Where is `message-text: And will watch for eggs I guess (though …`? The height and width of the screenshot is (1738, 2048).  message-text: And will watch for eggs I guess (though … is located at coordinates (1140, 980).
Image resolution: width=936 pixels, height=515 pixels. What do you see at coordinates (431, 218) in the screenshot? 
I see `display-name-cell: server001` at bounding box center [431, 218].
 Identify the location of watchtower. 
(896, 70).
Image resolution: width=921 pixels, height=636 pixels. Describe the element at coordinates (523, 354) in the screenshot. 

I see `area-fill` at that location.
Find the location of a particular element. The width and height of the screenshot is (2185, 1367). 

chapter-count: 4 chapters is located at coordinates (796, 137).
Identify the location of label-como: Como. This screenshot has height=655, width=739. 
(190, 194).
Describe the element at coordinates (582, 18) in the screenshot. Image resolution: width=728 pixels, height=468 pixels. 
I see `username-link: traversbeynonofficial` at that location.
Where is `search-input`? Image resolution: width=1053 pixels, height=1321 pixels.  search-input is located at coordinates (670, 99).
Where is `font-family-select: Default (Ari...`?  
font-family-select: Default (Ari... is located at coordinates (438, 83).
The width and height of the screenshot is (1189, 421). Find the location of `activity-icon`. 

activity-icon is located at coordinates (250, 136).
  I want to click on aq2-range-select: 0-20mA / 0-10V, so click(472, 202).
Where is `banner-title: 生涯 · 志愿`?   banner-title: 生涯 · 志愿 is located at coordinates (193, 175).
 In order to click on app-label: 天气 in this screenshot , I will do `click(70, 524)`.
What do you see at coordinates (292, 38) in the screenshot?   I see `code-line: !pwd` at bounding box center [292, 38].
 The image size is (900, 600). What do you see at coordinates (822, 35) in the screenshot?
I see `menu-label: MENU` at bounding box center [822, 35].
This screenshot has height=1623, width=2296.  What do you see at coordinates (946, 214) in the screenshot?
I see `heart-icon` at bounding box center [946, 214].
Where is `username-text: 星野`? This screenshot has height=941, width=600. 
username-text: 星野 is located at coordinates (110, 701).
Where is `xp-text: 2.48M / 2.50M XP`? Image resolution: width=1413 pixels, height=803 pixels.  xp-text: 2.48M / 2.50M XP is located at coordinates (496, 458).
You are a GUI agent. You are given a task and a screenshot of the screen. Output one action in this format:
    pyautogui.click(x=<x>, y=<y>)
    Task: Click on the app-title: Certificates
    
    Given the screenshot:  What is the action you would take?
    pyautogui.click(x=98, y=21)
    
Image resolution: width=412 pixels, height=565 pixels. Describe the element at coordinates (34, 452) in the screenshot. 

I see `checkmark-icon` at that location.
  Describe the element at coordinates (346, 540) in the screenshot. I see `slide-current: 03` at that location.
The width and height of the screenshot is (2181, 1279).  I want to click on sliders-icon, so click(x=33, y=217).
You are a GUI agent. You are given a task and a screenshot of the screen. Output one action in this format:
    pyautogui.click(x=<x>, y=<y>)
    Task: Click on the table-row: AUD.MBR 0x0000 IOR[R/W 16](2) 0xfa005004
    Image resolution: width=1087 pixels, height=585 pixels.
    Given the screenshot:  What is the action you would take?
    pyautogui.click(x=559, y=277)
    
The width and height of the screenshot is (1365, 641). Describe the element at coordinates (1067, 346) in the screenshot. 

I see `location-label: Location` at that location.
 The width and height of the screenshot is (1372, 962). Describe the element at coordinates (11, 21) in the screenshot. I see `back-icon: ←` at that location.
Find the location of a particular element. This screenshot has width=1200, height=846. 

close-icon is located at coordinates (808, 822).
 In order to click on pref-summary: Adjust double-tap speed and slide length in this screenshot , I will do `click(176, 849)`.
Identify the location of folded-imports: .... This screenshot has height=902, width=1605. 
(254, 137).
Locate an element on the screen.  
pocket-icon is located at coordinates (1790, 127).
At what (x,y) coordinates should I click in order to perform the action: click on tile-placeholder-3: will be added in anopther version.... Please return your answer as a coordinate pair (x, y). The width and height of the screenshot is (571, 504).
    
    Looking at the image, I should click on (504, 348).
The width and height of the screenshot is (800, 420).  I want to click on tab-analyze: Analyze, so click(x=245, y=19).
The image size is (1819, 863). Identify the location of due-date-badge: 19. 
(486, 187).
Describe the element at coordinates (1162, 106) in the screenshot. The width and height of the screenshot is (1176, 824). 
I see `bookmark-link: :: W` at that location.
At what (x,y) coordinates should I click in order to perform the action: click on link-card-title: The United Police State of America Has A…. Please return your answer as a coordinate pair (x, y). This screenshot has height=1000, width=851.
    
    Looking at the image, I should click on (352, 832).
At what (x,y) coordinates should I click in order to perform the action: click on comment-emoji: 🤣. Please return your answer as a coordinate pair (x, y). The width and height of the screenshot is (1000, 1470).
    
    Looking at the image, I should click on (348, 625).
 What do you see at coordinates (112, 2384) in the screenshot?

What you are asked to do ->
Please give all the records above again, swapping "resolution" for "dimensions" and leaving everything else unchanged.

Finished exercise ->
Where is `message-text: And will watch for eggs I guess (though …`? The height and width of the screenshot is (1738, 2048).  message-text: And will watch for eggs I guess (though … is located at coordinates (1140, 980).
Image dimensions: width=936 pixels, height=515 pixels. What do you see at coordinates (431, 218) in the screenshot? 
I see `display-name-cell: server001` at bounding box center [431, 218].
 Identify the location of watchtower. 
(896, 70).
Image dimensions: width=921 pixels, height=636 pixels. Describe the element at coordinates (523, 354) in the screenshot. 

I see `area-fill` at that location.
Find the location of a particular element. The width and height of the screenshot is (2185, 1367). 

chapter-count: 4 chapters is located at coordinates (796, 137).
Identify the location of label-como: Como. This screenshot has height=655, width=739. 
(190, 194).
Describe the element at coordinates (582, 18) in the screenshot. Image dimensions: width=728 pixels, height=468 pixels. 
I see `username-link: traversbeynonofficial` at that location.
Where is `search-input`? Image dimensions: width=1053 pixels, height=1321 pixels.  search-input is located at coordinates (670, 99).
Where is `font-family-select: Default (Ari...`?  
font-family-select: Default (Ari... is located at coordinates (438, 83).
The width and height of the screenshot is (1189, 421). Find the location of `activity-icon`. 

activity-icon is located at coordinates (250, 136).
  I want to click on aq2-range-select: 0-20mA / 0-10V, so click(472, 202).
Where is `banner-title: 生涯 · 志愿`?   banner-title: 生涯 · 志愿 is located at coordinates (193, 175).
 In order to click on app-label: 天气 in this screenshot , I will do `click(70, 524)`.
What do you see at coordinates (292, 38) in the screenshot?   I see `code-line: !pwd` at bounding box center [292, 38].
 The image size is (900, 600). What do you see at coordinates (822, 35) in the screenshot?
I see `menu-label: MENU` at bounding box center [822, 35].
This screenshot has height=1623, width=2296.  What do you see at coordinates (946, 214) in the screenshot?
I see `heart-icon` at bounding box center [946, 214].
Where is `username-text: 星野`? This screenshot has height=941, width=600. 
username-text: 星野 is located at coordinates (110, 701).
Where is `xp-text: 2.48M / 2.50M XP`? Image dimensions: width=1413 pixels, height=803 pixels.  xp-text: 2.48M / 2.50M XP is located at coordinates (496, 458).
You are a GUI agent. You are given a task and a screenshot of the screen. Output one action in this format:
    pyautogui.click(x=<x>, y=<y>)
    Task: Click on the app-title: Certificates
    
    Given the screenshot:  What is the action you would take?
    pyautogui.click(x=98, y=21)
    
Image dimensions: width=412 pixels, height=565 pixels. Describe the element at coordinates (34, 452) in the screenshot. 

I see `checkmark-icon` at that location.
  Describe the element at coordinates (346, 540) in the screenshot. I see `slide-current: 03` at that location.
The width and height of the screenshot is (2181, 1279).  I want to click on sliders-icon, so click(x=33, y=217).
You are a GUI agent. You are given a task and a screenshot of the screen. Output one action in this format:
    pyautogui.click(x=<x>, y=<y>)
    Task: Click on the table-row: AUD.MBR 0x0000 IOR[R/W 16](2) 0xfa005004
    Image dimensions: width=1087 pixels, height=585 pixels.
    Given the screenshot:  What is the action you would take?
    pyautogui.click(x=559, y=277)
    
The width and height of the screenshot is (1365, 641). Describe the element at coordinates (1067, 346) in the screenshot. 

I see `location-label: Location` at that location.
 The width and height of the screenshot is (1372, 962). Describe the element at coordinates (11, 21) in the screenshot. I see `back-icon: ←` at that location.
Find the location of a particular element. This screenshot has width=1200, height=846. 

close-icon is located at coordinates (808, 822).
 In order to click on pref-summary: Adjust double-tap speed and slide length in this screenshot , I will do `click(176, 849)`.
Identify the location of folded-imports: .... This screenshot has height=902, width=1605. 
(254, 137).
Locate an element on the screen.  
pocket-icon is located at coordinates (1790, 127).
At what (x,y) coordinates should I click in order to perform the action: click on tile-placeholder-3: will be added in anopther version.... Please return your answer as a coordinate pair (x, y). The width and height of the screenshot is (571, 504).
    
    Looking at the image, I should click on (504, 348).
The width and height of the screenshot is (800, 420).  I want to click on tab-analyze: Analyze, so click(x=245, y=19).
The image size is (1819, 863). Identify the location of due-date-badge: 19. 
(486, 187).
Describe the element at coordinates (1162, 106) in the screenshot. The width and height of the screenshot is (1176, 824). 
I see `bookmark-link: :: W` at that location.
At what (x,y) coordinates should I click in order to perform the action: click on link-card-title: The United Police State of America Has A…. Please return your answer as a coordinate pair (x, y). This screenshot has height=1000, width=851.
    
    Looking at the image, I should click on (352, 832).
At what (x,y) coordinates should I click in order to perform the action: click on comment-emoji: 🤣. Please return your answer as a coordinate pair (x, y). The width and height of the screenshot is (1000, 1470).
    
    Looking at the image, I should click on (348, 625).
 What do you see at coordinates (112, 2384) in the screenshot?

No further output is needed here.